8. On 15th December 2013 the Respondent served a reply opposing the appeal.
Submissions
9. It was agreed between all parties that in view of the confusion in relation to the grant of application all grounds could be argued.
10. Mr Islam submitted that the judge had erred in finding that the bank statements and the English language certificate had not been sent. He pointed to the evidence in the Appellant’s bundle as to proof of postage and receipt. In any event the Appellant was not required to file an English language certificate because the CAS referred to his having supplied one to the college.
11. So far as Article 8 was concerned, the Appellant had come to the UK and completed his Masters course and wished to be an accountant. He had invested a large amount of money in his course and his private life would be destroyed if this application was to be refused. He had the requisite funds and fairness dictated that the appeal ought to have been allowed.
12. Mr Duffy submitted that there was no error of law in the decision, the judge having made findings open to him. The policy of evidential flexibility was not applicable to the Appellant because there were two grounds of refusal; the Secretary of State would not write to the Appellant in relation to missing documents in these circumstances. So far as Article 8 was concerned he relied on the Supreme Court decision in Patel and Others v SSHD [2013] UKSC 72 which held that Article 8 was not a general dispensing power and to be distinguished from the Respondent’s decision to allow leave to remain outside the Rules. Article 8 was concerned with private or family life and not education as such and the opportunity for a promising student to complete his course in the UK was not in itself a right protected under Article 8.
Findings and Conclusions
13. There is no error of law in this decision. The judge was entitled to consider the oral evidence of the Appellant and to find that it was contradictory and to conclude that he had not sent all of the documents to the Respondent as he claimed. The proof of postage in the Appellant’s bundle does not identify what documents were sent and does not establish, as the Appellant claims, that he included the bank statements and the English language certificate with the CAS. In any event the bank statements did not establish that he had the required level of funds for the required period.

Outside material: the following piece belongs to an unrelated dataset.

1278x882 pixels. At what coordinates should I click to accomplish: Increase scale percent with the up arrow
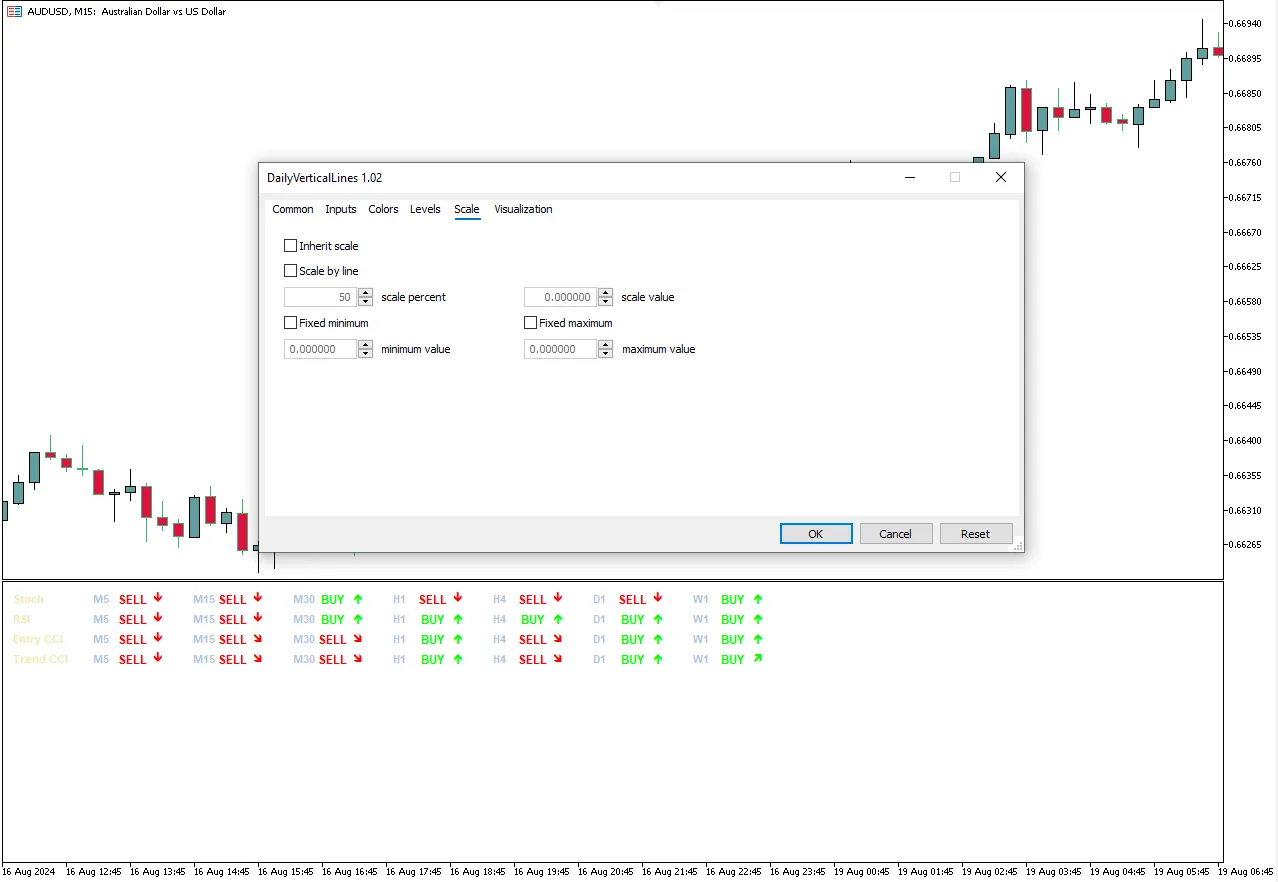(365, 293)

14. There is no unfairness on the part of the Respondent. The Appellant was required to provide evidence to show that he met the requirements of the Rules and he did not do so.
15. Neither is there any breach of the Respondent’s policy on evidential flexibility. In SSHD v Rodriguez and Others [2014] EWCA Civ 2 the Court of Appeal held that there was no obligation on the Secretary of State to conduct a check of all applications to consider whether they are accompanied by the specified documents and to contact applicants where this is not the case.

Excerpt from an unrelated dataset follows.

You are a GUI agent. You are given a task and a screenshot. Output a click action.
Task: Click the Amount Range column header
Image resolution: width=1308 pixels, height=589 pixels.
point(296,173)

16. The original judge did not deal with Article 8, which was raised as a Ground of Appeal, but there was nothing in the grounds particularising any consequences of the Appellant’s removal in respect of his private or family life and no reference to Article 8 in the witness statement. The judge could only have dealt with the matter on the basis that the Appellant had not put forward any evidence to show that there would be a breach of Article 8 by his removal. As the Supreme Court said in Patel the Appellant’s right to continue his education in the UK is not in itself one protected under Article 8.
Decision
17. There is no error of law in the original decision which shall stand. The Appellant’s appeal is dismissed.